Moore Notes 7 21 10
From OpenWetWare
Jump to navigationJump to search
General business
- Jess attendied Moore Foundation senior invetigator meeting - theme was metatranscriptomics. Lots of interest in whether iSEEM has made progress on building phylogenies using metagenomic data.
Morgan: clustering protein families and samples (Presentation)
- Pipeline - take all PFAMs at domain level (around 11K HMM's). Use HMMer to compare each PFAM against metagenomic data sets.
- CAMERA metagenomic proteins (43M proteins, around 100 samples)
- BGI Human gut assembled reads (6.5M reads, around 100 samples)
- Results in matrix where rows are PFAMs and columns are samples, cells are counts of reads in different PFAMs
- Normalize samples by column totals
- Measure correlations among PFAMS and samples using Pearson correlations
- Try other measures of similarity?
- Correlation assumes normality, linear relationships, which probably not the case for these data
- e.g. Bray-Curtis or Sorensen distance among samples/PFAMs
- Can you specify a model that will in turn determine which similarity measure you use?

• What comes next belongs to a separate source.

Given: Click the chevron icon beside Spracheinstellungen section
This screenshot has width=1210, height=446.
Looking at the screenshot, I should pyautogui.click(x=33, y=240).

- Visualize results in R/Cytoscape
- Figures to visualize distribution of correlations among PFAMs and samples
- Average among-PFAM correlation is close to zero
- i.e. most PFAMs don't overlap/co-occur at all
- Most among-sample correlations close to 1, especially for BGI data set
- sign of low variation among samples?
- may be a result of the correlation statistic - i.e. correlations between Poisson distributed variables will tend to be either 0/1.
- Average among-PFAM correlation is close to zero
- Heatmaps to visualize PFAM x sample occurrence - red is high abundance, black is low/zero
- Cytoscape visualization of clusters of PFAMs with high correlations (>0.9)

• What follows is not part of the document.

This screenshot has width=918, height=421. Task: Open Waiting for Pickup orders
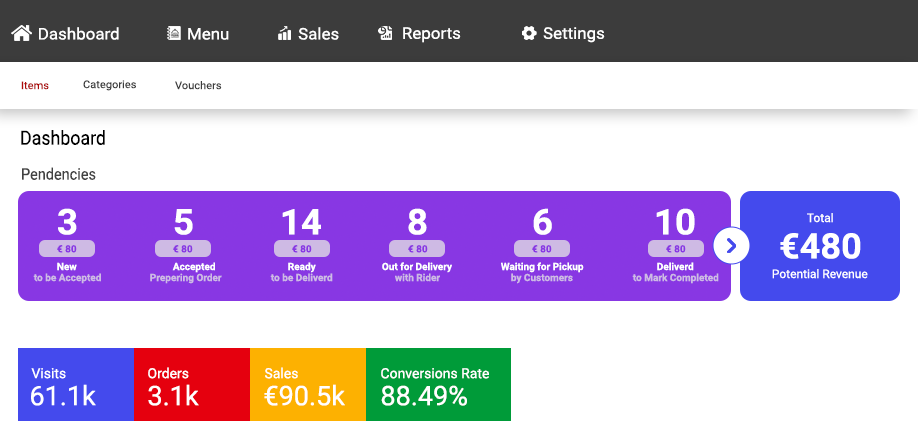coord(541,245)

- See a few big clusters of abundant PFAMs that co-occur and lots of rare PFAMs that don't co-occur with other PFAMs very much
- Maybe try methods for distances in sparse matrices and/or co-occurrence methods that account for differences in relative abundance
- Visualization of clustering of samples within CAMERA
- See clustering mostly based on study
- Would be useful to combine different data sets (i.e. joint analysis of GOS/BGI data)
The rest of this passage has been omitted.